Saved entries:
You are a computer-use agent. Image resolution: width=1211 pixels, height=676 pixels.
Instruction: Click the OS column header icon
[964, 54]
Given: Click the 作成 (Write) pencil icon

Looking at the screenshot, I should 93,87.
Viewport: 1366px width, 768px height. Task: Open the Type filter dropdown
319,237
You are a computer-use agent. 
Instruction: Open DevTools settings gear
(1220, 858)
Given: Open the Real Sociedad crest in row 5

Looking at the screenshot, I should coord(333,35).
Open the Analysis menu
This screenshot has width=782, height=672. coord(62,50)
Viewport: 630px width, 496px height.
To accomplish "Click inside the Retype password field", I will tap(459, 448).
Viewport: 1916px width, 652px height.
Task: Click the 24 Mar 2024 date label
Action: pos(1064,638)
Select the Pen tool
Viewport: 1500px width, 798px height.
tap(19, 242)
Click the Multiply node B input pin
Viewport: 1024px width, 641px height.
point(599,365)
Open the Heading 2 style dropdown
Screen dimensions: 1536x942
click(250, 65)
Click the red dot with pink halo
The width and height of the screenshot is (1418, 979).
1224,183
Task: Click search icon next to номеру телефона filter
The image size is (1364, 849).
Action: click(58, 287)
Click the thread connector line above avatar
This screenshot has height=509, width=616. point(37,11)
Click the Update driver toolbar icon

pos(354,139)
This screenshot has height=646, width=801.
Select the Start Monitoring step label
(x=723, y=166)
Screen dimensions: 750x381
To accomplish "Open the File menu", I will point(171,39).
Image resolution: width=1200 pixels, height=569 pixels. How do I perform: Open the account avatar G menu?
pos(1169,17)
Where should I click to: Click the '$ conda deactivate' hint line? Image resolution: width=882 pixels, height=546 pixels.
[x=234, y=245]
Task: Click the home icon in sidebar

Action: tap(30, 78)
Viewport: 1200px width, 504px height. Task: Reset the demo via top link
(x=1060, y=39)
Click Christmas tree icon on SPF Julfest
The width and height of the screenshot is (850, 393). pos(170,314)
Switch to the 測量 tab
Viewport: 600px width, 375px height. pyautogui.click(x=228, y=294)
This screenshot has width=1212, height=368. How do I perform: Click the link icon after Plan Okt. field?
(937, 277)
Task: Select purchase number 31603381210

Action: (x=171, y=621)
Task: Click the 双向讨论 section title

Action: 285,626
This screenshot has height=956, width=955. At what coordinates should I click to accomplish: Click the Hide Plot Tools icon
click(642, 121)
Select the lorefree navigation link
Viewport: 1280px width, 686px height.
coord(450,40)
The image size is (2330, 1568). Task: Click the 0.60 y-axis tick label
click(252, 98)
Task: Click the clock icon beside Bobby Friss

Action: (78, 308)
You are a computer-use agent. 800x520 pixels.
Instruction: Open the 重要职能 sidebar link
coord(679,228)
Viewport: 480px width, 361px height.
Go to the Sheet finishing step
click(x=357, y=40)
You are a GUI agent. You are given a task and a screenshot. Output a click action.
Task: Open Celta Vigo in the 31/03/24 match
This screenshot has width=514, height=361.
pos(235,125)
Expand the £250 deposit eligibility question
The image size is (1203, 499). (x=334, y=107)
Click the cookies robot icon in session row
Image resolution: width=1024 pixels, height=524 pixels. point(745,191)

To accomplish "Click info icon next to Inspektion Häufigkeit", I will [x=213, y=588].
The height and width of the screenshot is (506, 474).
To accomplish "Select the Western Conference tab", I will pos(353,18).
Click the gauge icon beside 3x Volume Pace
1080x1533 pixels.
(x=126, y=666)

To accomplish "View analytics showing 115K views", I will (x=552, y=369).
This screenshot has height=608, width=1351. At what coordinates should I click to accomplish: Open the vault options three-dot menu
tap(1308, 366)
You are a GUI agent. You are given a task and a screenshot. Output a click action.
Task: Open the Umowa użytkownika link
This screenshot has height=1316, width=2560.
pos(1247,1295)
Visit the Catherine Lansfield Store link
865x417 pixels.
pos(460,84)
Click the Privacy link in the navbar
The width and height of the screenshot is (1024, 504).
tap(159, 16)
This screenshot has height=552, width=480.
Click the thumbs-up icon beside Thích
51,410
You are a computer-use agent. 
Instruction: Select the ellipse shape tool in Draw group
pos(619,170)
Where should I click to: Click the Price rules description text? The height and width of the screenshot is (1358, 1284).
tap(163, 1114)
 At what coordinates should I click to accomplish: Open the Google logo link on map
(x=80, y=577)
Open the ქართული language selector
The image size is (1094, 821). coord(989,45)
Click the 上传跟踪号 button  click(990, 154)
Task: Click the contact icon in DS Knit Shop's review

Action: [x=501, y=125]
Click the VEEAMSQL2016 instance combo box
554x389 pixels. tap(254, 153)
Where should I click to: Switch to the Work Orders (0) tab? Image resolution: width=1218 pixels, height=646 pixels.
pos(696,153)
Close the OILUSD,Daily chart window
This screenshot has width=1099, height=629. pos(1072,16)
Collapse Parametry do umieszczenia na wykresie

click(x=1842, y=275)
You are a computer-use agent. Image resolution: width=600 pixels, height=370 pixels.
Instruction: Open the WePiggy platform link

YOUR TASK
Repeat the whole of the data above exactly as it appears.

SOLUTION FOR THIS TASK
You are a computer-use agent. Image resolution: width=1211 pixels, height=676 pixels.
Instruction: Click the OS column header icon
[964, 54]
Given: Click the 作成 (Write) pencil icon

Looking at the screenshot, I should 93,87.
Viewport: 1366px width, 768px height. Task: Open the Type filter dropdown
319,237
You are a computer-use agent. 
Instruction: Open DevTools settings gear
(1220, 858)
Given: Open the Real Sociedad crest in row 5

Looking at the screenshot, I should coord(333,35).
Open the Analysis menu
This screenshot has width=782, height=672. coord(62,50)
Viewport: 630px width, 496px height.
To accomplish "Click inside the Retype password field", I will tap(459, 448).
Viewport: 1916px width, 652px height.
Task: Click the 24 Mar 2024 date label
Action: pos(1064,638)
Select the Pen tool
Viewport: 1500px width, 798px height.
tap(19, 242)
Click the Multiply node B input pin
Viewport: 1024px width, 641px height.
point(599,365)
Open the Heading 2 style dropdown
Screen dimensions: 1536x942
click(250, 65)
Click the red dot with pink halo
The width and height of the screenshot is (1418, 979).
1224,183
Task: Click search icon next to номеру телефона filter
The image size is (1364, 849).
Action: click(58, 287)
Click the thread connector line above avatar
This screenshot has height=509, width=616. point(37,11)
Click the Update driver toolbar icon

pos(354,139)
This screenshot has height=646, width=801.
Select the Start Monitoring step label
(x=723, y=166)
Screen dimensions: 750x381
To accomplish "Open the File menu", I will point(171,39).
Image resolution: width=1200 pixels, height=569 pixels. How do I perform: Open the account avatar G menu?
pos(1169,17)
Where should I click to: Click the '$ conda deactivate' hint line? Image resolution: width=882 pixels, height=546 pixels.
[x=234, y=245]
Task: Click the home icon in sidebar

Action: tap(30, 78)
Viewport: 1200px width, 504px height. Task: Reset the demo via top link
(x=1060, y=39)
Click Christmas tree icon on SPF Julfest
The width and height of the screenshot is (850, 393). pos(170,314)
Switch to the 測量 tab
Viewport: 600px width, 375px height. pyautogui.click(x=228, y=294)
This screenshot has width=1212, height=368. How do I perform: Click the link icon after Plan Okt. field?
(937, 277)
Task: Select purchase number 31603381210

Action: (x=171, y=621)
Task: Click the 双向讨论 section title

Action: 285,626
This screenshot has height=956, width=955. At what coordinates should I click to accomplish: Click the Hide Plot Tools icon
click(642, 121)
Select the lorefree navigation link
Viewport: 1280px width, 686px height.
coord(450,40)
The image size is (2330, 1568). Task: Click the 0.60 y-axis tick label
click(252, 98)
Task: Click the clock icon beside Bobby Friss

Action: (78, 308)
You are a computer-use agent. 800x520 pixels.
Instruction: Open the 重要职能 sidebar link
coord(679,228)
Viewport: 480px width, 361px height.
Go to the Sheet finishing step
click(x=357, y=40)
You are a GUI agent. You are given a task and a screenshot. Output a click action.
Task: Open Celta Vigo in the 31/03/24 match
This screenshot has width=514, height=361.
pos(235,125)
Expand the £250 deposit eligibility question
The image size is (1203, 499). (x=334, y=107)
Click the cookies robot icon in session row
Image resolution: width=1024 pixels, height=524 pixels. point(745,191)

To accomplish "Click info icon next to Inspektion Häufigkeit", I will [x=213, y=588].
The height and width of the screenshot is (506, 474).
To accomplish "Select the Western Conference tab", I will pos(353,18).
Click the gauge icon beside 3x Volume Pace
1080x1533 pixels.
(x=126, y=666)

To accomplish "View analytics showing 115K views", I will (x=552, y=369).
This screenshot has height=608, width=1351. At what coordinates should I click to accomplish: Open the vault options three-dot menu
tap(1308, 366)
You are a GUI agent. You are given a task and a screenshot. Output a click action.
Task: Open the Umowa użytkownika link
This screenshot has height=1316, width=2560.
pos(1247,1295)
Visit the Catherine Lansfield Store link
865x417 pixels.
pos(460,84)
Click the Privacy link in the navbar
The width and height of the screenshot is (1024, 504).
tap(159, 16)
This screenshot has height=552, width=480.
Click the thumbs-up icon beside Thích
51,410
You are a computer-use agent. 
Instruction: Select the ellipse shape tool in Draw group
pos(619,170)
Where should I click to: Click the Price rules description text? The height and width of the screenshot is (1358, 1284).
tap(163, 1114)
 At what coordinates should I click to accomplish: Open the Google logo link on map
(x=80, y=577)
Open the ქართული language selector
The image size is (1094, 821). coord(989,45)
Click the 上传跟踪号 button  click(990, 154)
Task: Click the contact icon in DS Knit Shop's review

Action: [x=501, y=125]
Click the VEEAMSQL2016 instance combo box
554x389 pixels. tap(254, 153)
Where should I click to: Switch to the Work Orders (0) tab? Image resolution: width=1218 pixels, height=646 pixels.
pos(696,153)
Close the OILUSD,Daily chart window
This screenshot has width=1099, height=629. pos(1072,16)
Collapse Parametry do umieszczenia na wykresie

click(x=1842, y=275)
You are a computer-use agent. Image resolution: width=600 pixels, height=370 pixels.
Instruction: Open the WePiggy platform link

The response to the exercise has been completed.